• [Data to process]
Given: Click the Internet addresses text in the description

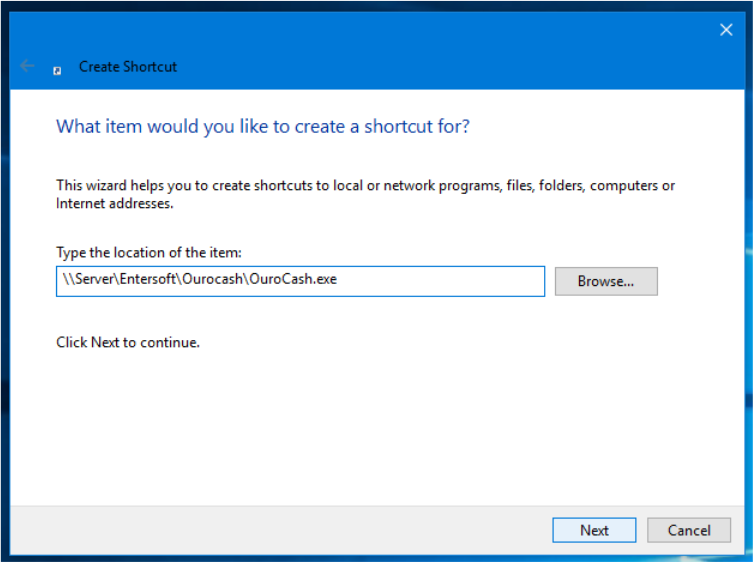Looking at the screenshot, I should (x=114, y=203).
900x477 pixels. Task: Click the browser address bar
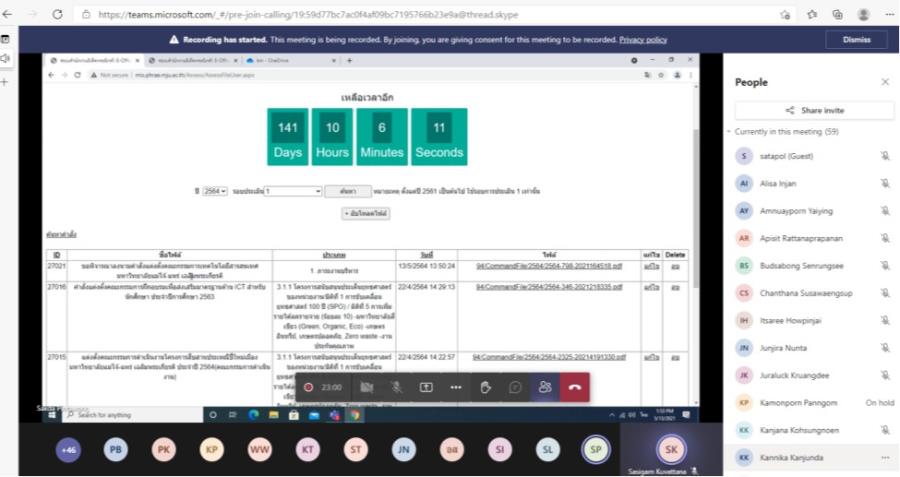click(x=400, y=13)
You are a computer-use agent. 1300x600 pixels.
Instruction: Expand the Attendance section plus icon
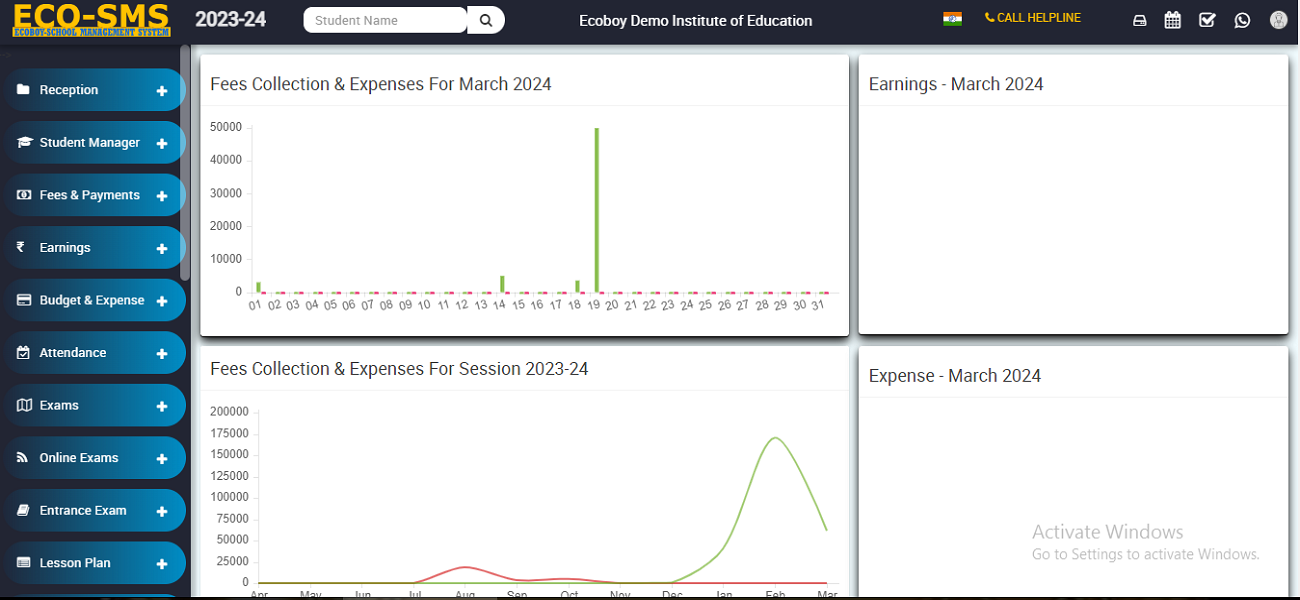[x=162, y=354]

• [Required work] Return the data exactly as it stands, minus the pictures.

• [Result of this exercise]
Given: Click the Internet addresses text in the description

Looking at the screenshot, I should (x=114, y=203).
900x477 pixels. Task: Click the browser address bar
click(x=400, y=13)
You are a computer-use agent. 1300x600 pixels.
Instruction: Expand the Attendance section plus icon
[x=162, y=354]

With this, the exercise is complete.